Texto proporcionado >>
+-------+
Curuzú, siempre Curuzú
- Raul oscar López
- 3 sept
- 4 Min. de lectura
Actualizado: 4 sept

Curuzú en los ochenta era un universo chico, pero nuestro.
Un lugar donde el tiempo parecía caminar despacito, como si no tuviera apuro por llegar a ningún lado.
Las calles de tierra crujían bajo las zapatillas, y el aire siempre olía a algo: a eucalipto en las afueras, a pan recién horneado, o a ese polvillo seco que se levantaba cuando pasaba el colectivo, —el único que había—, ese que traqueteaba como si estuviera a punto de desarmarse.
No había apuro, no había urgencia, pero en ese letargo todo parecía importante: una mirada, una canción, un plan para el sábado.
El tiempo se quedaba quieto, como si no quisiera pasar.
La diversión eran los “asaltos”.
Qué palabra rara para algo tan inocente.
No había delito, apenas la ilusión de que en un lento te dieran la mano o te dejaran abrazar.
Y ese segundo, ese roce, era todo.
La casa se preparaba con semanas de anticipación: cortar el pasto, mover los sillones, colgar las luces, probar y elegir la música, era todo un arte.
Nadie se animaba a abrir la boca, pero en el fondo todos rezábamos por lo mismo: que llegara de una buena vez el momento de los lentos.
El resto —las luces de colores, el jugo de naranja aguado, las papas fritas rancias en bowls de plástico— no era más que un decorado, un telón de fondo para el verdadero evento.
Esos tres minutos y medio de “Total Eclipse of the Heart” o “Hunting High and Low” eran el mundial, la final de todo.
+-------+
Extracto de datos >>
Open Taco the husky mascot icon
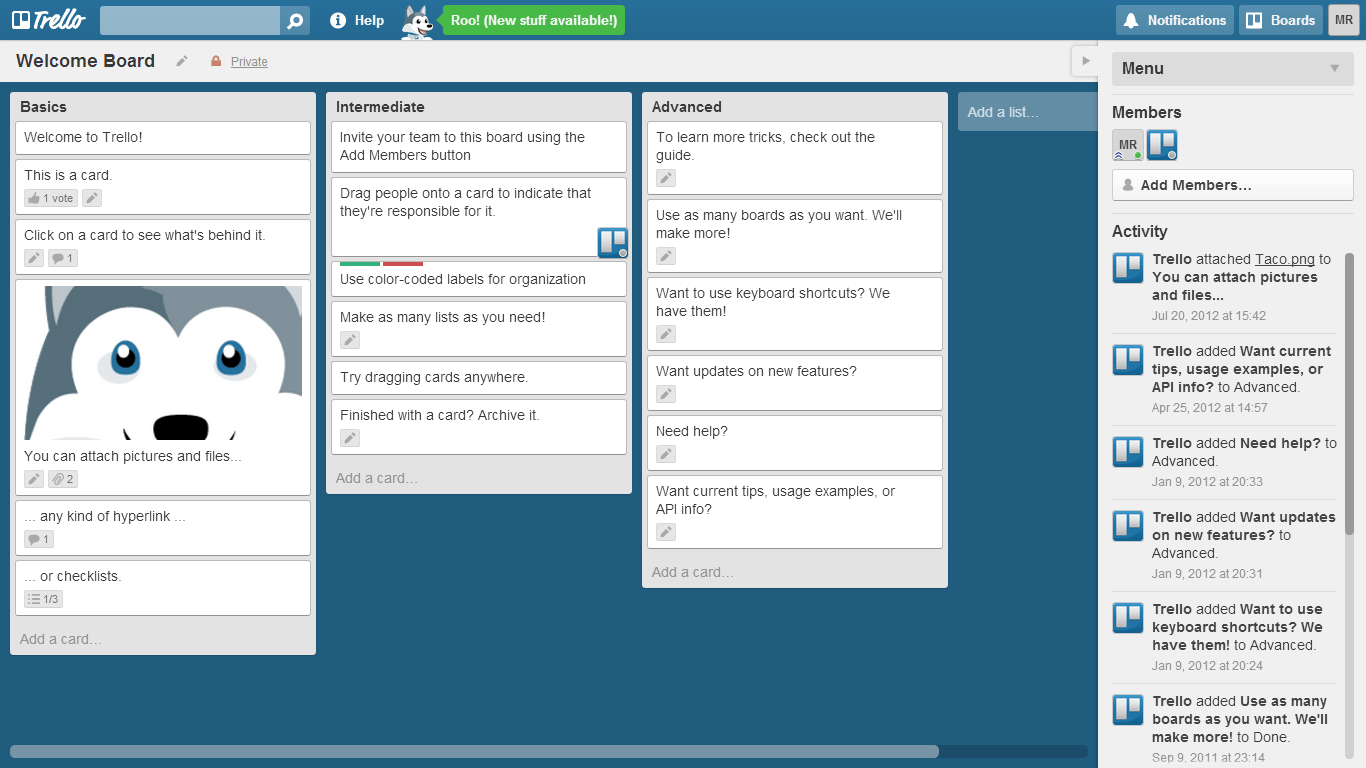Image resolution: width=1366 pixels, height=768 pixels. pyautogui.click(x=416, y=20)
+-------+
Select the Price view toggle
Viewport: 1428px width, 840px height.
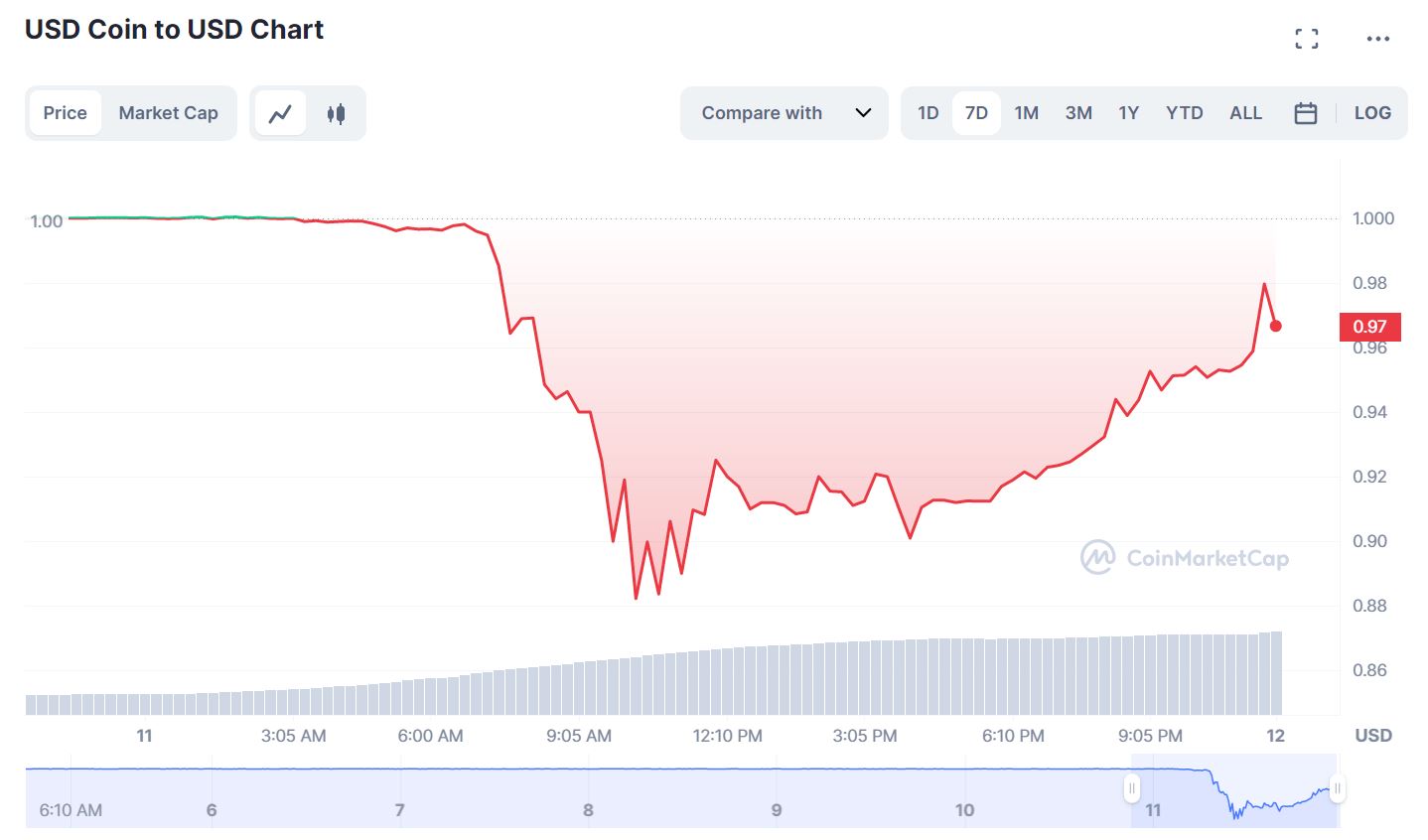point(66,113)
+-------+
Reproduce completo y sin cambios el texto sobre Curuzú en los años ochenta.

Respuesta >>
Curuzú, siempre Curuzú
- Raul oscar López
- 3 sept
- 4 Min. de lectura
Actualizado: 4 sept

Curuzú en los ochenta era un universo chico, pero nuestro.
Un lugar donde el tiempo parecía caminar despacito, como si no tuviera apuro por llegar a ningún lado.
Las calles de tierra crujían bajo las zapatillas, y el aire siempre olía a algo: a eucalipto en las afueras, a pan recién horneado, o a ese polvillo seco que se levantaba cuando pasaba el colectivo, —el único que había—, ese que traqueteaba como si estuviera a punto de desarmarse.
No había apuro, no había urgencia, pero en ese letargo todo parecía importante: una mirada, una canción, un plan para el sábado.
El tiempo se quedaba quieto, como si no quisiera pasar.
La diversión eran los “asaltos”.
Qué palabra rara para algo tan inocente.
No había delito, apenas la ilusión de que en un lento te dieran la mano o te dejaran abrazar.
Y ese segundo, ese roce, era todo.
La casa se preparaba con semanas de anticipación: cortar el pasto, mover los sillones, colgar las luces, probar y elegir la música, era todo un arte.
Nadie se animaba a abrir la boca, pero en el fondo todos rezábamos por lo mismo: que llegara de una buena vez el momento de los lentos.
El resto —las luces de colores, el jugo de naranja aguado, las papas fritas rancias en bowls de plástico— no era más que un decorado, un telón de fondo para el verdadero evento.
Esos tres minutos y medio de “Total Eclipse of the Heart” o “Hunting High and Low” eran el mundial, la final de todo.